The immunomodulatory properties of AdSCs in patients with OA was previously shown[29] which explain the healing effect of the cells in affected joint. These cells in knee cartilage defects were shown to improve pain and the quality-of-life.[30] Kim et al. evaluated clinical and MRI outcomes after mesenchymal stem cell implantation in patients with knee osteoarthritis and showed encouraging clinical and MRI outcomes and repairing cartilage lesions in OA knees.[31] Emadedin et al. in their long-term follow-up of intra-articular injection of autologous mesenchymal stem cells in patients with knee, ankle, or hip osteoarthritis revealed that in affected joints, they are safe and therapeutically beneficial.[32] Davatchi et al. in their 5 years follow-up of mesenchymal stem cell therapy for knee osteoarthritis reported that transplant knees were all in a rather advanced stage of OA. Earlier transplantation may give better results in long-term follow-up.[33]

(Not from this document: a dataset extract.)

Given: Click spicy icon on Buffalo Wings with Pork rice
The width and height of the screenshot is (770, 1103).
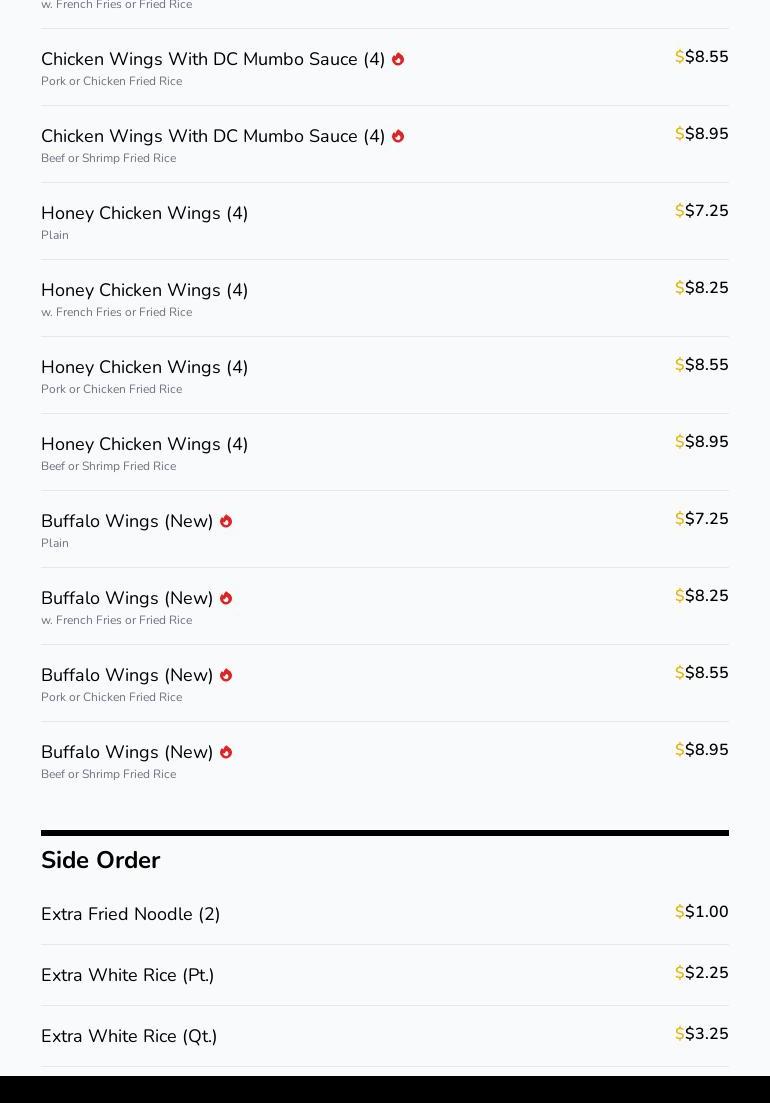Looking at the screenshot, I should 226,675.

Similar to above-mentioned studies, in our patient with severe knee OA and one year follow up after cell transplantation, the findings were satisfactory. The functional status of the knee, the number of stairs they could climb, the pain on visual analog scale and walking distance improved in our patient two months post-injection. Magnetic resonance images (MRI) at baseline, and post-stem cell injection revealed an extension of the repair tissue over subchondral bone. So as MSC transplantation is a simple technique, resulted into pain relief, minimized donor-site morbidity, provided a better quality of life, significantly improved cartilage quality with no need to hospitalization or surgery, cell transplantation can be considered as a reliable alternative treatment for chronic knee OA. These findings can be added to the literature on using MSCs for treatment of OA while we have compared our results completely with previous available studies chronologically.